_Work order_: Your answer should consist of each line below that contains the string "image".

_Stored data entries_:
+ + +
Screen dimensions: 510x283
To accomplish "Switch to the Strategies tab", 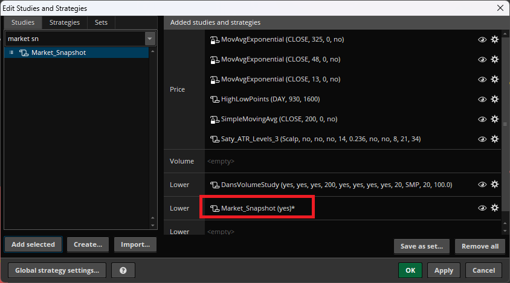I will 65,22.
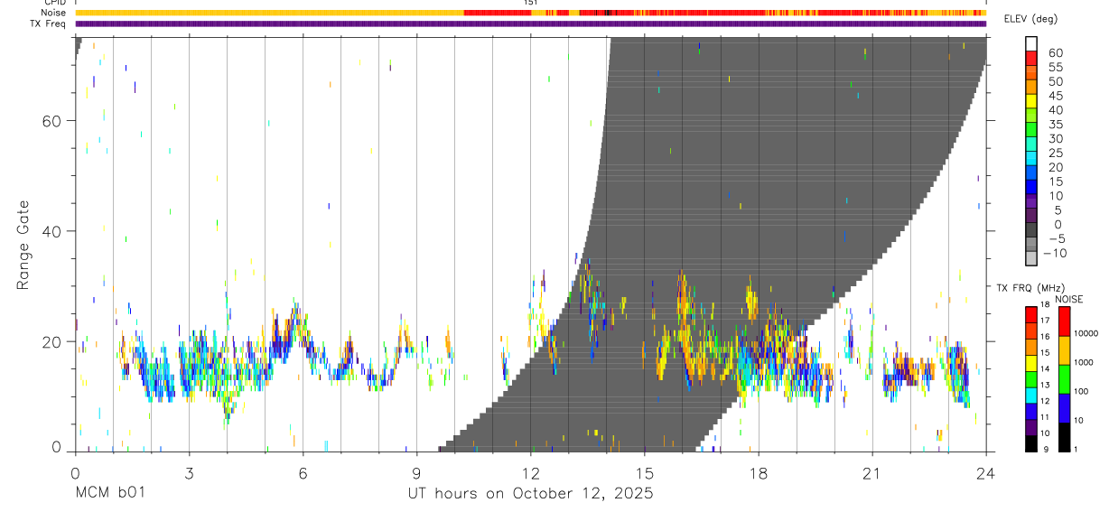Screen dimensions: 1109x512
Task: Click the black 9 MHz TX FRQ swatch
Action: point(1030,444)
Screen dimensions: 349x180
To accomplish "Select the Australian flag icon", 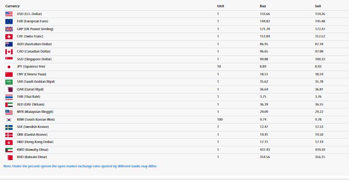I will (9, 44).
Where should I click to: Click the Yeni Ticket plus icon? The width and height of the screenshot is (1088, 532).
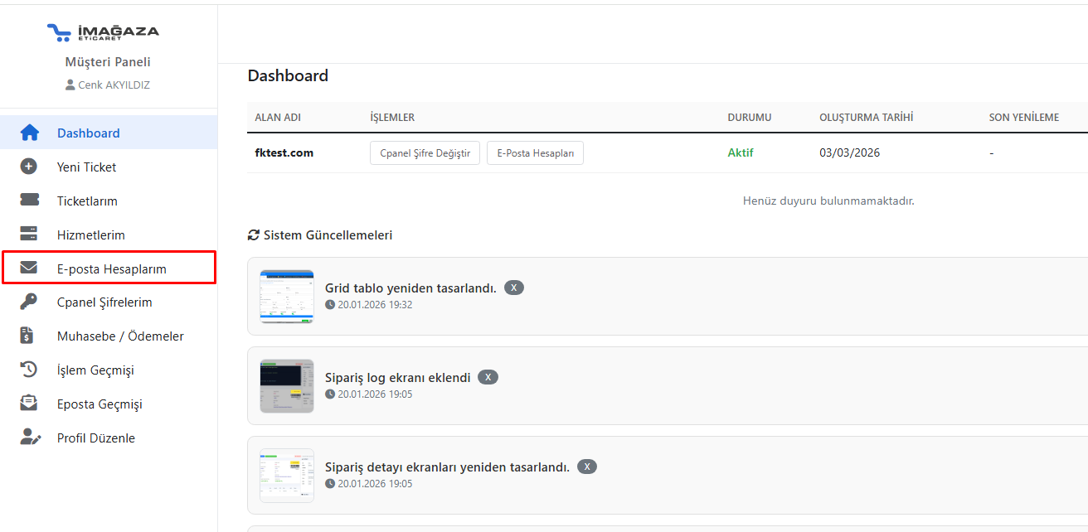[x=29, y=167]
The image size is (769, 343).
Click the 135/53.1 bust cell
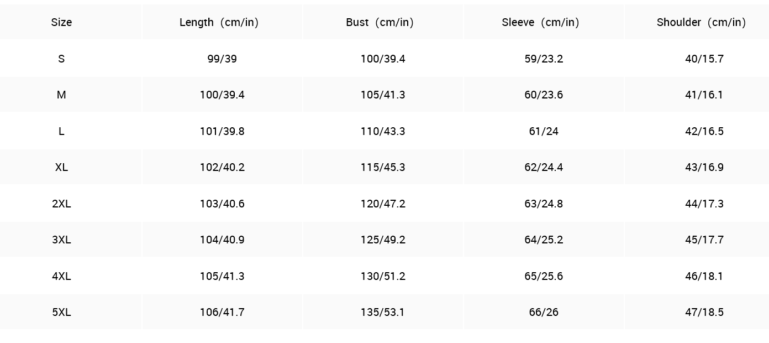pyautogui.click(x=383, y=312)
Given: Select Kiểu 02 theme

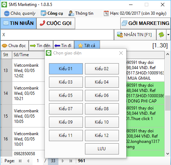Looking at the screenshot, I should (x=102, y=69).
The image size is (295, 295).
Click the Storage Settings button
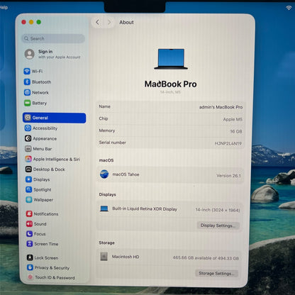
+ + +
_Problem solution_:
The image size is (769, 343).
The image size is (295, 295).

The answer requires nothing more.